There are some important points to note in the Jaffray study. First, the authors justify their use of Doppler ultrasonography to diagnose 94% of VTEs on the basis of the 2018 American Society of Hematology guidelines for the diagnosis of VTE.4  The data informing that guideline is essentially derived from adult participants; studies that specifically focus on upper-limb VTE, as seen in the Jaffray study, have much smaller numbers of patients compared with studies that validate Doppler ultrasound for diagnosing lower-limb VTE. This evidence is at odds with the 2002 study by Male et al,5  which demonstrated significant limitations in the sensitivity of Doppler ultrasound in diagnosing upper-limb VTE in children, with the exception of the jugular vessels. As with many clinical scenarios, the extrapolation of evidence generated from studies in adults needs to be applied very cautiously to pediatric populations because there are significant differences in hemostasis, thrombosis etiology, and anticoagulant response in children compared with adults. Second, Jaffray et al excluded infants younger than 6 months of age from participating in this study. Although their rationale for this exclusion is justified, it does preclude application of these findings to a cohort of pediatric patients who are significant contributors to the workload of pediatric hematology departments. Finally, the significantly higher risk of catheter-associated blood stream infection identified in children with PICC lines compared with tunneled central lines represents a significant call to arms for international tertiary pediatric centers. Does the hazard ratio of 1.6 (95% confidence interval, 1.2-2.2) reflect a lapse in aseptic technique in the insertion and/or management of PICCs compared with tunneled central venous access devices? As postulated by Jaffray et al, could this inflated risk be attributable to the predominant antecubital fossa insertion location of the PICC? Given the significant association between infection and thrombosis, this association cannot simply be relegated to the domain of infection prevention and control departments but needs to be duly considered by those clinicians with subspecialty focus within pediatric hematology.

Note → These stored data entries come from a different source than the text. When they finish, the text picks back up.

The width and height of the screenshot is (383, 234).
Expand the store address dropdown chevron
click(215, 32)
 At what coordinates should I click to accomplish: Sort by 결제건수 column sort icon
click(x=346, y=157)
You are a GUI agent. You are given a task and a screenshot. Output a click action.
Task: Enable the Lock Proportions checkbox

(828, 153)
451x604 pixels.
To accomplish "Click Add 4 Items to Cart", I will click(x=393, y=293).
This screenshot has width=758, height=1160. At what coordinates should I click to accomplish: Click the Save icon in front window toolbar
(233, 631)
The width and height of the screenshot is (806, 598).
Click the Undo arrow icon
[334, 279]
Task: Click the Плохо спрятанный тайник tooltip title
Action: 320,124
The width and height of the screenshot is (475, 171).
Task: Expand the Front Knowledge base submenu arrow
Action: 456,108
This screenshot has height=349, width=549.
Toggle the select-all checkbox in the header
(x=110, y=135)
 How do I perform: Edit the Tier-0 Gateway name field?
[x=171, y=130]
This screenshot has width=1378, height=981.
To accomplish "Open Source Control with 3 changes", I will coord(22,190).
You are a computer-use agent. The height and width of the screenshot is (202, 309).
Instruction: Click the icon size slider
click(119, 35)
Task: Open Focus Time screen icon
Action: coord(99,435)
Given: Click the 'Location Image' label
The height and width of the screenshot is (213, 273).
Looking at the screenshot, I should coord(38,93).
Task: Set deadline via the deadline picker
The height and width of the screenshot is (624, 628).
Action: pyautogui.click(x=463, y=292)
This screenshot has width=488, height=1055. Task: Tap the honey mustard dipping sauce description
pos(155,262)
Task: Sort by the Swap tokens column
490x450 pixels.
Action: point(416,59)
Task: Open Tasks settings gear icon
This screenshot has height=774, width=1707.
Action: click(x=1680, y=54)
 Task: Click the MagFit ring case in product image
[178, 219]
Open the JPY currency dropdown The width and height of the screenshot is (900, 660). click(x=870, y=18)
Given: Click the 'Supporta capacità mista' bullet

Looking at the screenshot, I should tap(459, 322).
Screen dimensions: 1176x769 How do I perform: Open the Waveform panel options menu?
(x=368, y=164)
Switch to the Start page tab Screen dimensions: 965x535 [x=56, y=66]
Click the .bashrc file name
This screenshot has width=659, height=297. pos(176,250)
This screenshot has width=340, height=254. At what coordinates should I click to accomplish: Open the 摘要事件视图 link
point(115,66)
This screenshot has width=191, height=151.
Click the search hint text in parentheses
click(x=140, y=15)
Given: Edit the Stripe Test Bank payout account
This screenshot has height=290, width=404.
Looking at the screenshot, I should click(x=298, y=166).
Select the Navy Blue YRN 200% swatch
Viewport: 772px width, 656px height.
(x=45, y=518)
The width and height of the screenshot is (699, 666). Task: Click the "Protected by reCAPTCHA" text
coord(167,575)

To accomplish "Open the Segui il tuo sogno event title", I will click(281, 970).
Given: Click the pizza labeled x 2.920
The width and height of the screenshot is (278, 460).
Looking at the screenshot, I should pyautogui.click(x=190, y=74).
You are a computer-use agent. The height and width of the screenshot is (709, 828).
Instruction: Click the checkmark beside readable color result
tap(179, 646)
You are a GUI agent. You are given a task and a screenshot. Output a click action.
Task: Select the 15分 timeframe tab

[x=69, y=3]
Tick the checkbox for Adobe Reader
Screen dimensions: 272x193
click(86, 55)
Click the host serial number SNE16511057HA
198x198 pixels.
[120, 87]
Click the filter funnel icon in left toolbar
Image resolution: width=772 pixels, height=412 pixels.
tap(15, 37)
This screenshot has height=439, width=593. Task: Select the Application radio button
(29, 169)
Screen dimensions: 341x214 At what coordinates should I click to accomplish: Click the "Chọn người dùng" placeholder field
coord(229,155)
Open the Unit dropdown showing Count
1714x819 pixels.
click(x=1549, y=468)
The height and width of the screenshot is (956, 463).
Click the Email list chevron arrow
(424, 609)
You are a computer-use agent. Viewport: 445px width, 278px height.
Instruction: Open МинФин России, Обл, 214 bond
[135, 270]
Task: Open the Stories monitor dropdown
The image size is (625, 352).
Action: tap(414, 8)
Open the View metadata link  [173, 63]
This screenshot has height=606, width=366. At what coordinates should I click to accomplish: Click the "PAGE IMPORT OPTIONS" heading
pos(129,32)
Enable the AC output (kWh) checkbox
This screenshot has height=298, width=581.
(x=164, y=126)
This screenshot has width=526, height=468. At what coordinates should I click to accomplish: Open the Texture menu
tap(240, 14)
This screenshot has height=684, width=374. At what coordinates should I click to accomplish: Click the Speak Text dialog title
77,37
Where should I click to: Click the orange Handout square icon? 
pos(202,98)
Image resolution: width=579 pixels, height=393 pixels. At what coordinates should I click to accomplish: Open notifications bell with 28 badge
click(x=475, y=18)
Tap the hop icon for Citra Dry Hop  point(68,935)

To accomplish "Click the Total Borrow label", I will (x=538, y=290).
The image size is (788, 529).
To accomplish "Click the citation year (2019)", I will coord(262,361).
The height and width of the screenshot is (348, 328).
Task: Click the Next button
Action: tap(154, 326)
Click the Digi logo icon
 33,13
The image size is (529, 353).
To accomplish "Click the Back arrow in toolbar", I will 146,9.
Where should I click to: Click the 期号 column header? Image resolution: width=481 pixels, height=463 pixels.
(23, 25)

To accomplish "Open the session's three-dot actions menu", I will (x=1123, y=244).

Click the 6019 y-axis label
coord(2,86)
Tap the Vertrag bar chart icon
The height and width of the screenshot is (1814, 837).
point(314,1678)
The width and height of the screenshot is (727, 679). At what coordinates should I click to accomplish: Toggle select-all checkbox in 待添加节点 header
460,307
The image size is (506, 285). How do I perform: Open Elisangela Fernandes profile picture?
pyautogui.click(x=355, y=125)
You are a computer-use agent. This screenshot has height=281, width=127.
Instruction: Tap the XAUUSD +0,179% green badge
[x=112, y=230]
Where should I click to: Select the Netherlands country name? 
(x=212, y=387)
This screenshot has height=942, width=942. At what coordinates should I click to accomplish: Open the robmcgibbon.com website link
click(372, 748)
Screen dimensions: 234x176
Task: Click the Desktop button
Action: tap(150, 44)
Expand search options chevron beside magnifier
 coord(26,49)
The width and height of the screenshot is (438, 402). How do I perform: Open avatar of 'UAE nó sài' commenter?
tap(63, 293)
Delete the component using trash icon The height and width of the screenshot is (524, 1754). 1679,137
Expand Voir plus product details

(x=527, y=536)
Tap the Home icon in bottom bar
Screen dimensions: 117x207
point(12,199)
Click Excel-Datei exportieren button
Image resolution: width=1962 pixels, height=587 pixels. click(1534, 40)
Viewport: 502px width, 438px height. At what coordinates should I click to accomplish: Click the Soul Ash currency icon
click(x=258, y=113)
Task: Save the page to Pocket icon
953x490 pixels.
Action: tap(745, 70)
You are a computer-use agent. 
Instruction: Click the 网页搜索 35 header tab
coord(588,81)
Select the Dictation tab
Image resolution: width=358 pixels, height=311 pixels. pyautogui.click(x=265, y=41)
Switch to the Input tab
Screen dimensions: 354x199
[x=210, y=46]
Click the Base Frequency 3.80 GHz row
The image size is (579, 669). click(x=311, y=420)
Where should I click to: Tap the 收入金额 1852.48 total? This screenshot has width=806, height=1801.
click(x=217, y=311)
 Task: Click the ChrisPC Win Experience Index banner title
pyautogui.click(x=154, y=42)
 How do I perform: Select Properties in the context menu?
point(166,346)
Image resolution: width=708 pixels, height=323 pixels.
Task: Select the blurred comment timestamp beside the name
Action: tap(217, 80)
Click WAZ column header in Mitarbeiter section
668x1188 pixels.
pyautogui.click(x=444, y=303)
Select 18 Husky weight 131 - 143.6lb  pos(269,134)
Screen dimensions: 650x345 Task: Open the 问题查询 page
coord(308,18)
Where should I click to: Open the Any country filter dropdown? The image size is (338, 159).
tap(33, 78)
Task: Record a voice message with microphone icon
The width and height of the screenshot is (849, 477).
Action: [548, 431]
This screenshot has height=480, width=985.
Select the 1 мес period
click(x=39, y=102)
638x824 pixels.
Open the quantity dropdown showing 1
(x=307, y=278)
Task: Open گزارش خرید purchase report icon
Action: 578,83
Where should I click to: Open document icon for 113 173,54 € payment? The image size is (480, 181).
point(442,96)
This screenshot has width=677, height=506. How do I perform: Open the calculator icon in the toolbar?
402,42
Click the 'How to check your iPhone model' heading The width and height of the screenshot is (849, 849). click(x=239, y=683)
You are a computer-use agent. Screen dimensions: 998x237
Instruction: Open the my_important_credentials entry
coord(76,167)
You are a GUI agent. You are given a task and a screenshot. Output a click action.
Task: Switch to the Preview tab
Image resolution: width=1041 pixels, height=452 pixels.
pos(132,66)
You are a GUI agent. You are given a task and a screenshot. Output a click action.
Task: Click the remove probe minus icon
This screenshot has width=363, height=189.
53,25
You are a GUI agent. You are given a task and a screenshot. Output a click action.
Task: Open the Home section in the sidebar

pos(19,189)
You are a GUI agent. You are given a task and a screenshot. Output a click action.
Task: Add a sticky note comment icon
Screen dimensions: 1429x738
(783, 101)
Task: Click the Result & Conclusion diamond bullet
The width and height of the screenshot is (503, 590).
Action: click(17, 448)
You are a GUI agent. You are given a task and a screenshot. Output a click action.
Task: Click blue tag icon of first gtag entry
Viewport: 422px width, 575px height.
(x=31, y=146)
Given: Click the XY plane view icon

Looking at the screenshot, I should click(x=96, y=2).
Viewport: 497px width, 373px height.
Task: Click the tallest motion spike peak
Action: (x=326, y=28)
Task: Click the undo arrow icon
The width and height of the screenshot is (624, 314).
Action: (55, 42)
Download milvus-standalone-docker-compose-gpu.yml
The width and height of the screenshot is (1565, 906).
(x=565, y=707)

The study by Jaffray et al is timely, given the increasing complexity of infants and children being seen in international tertiary health services, very likely contributing to the widely reported increasing incidence of VTE.6  As the authors concluded, decision-making processes used by clinicians in choosing placement for vascular devices is imperative to minimizing the risk conferred to some of our most vulnerable patients. Research designs such as that used by Jaffray et al could readily be adapted to evaluate clinical outcomes achieved by multicenter collaborations aimed at reducing variation in care related to the selection and insertion of central venous access devices in children. Such studies could generate data similarly powered to provide strategic guidance to clinicians in the prevention of catheter-associated infection and thrombosis in children.

Conflict-of-interest disclosure: F.N. declares no competing financial interests.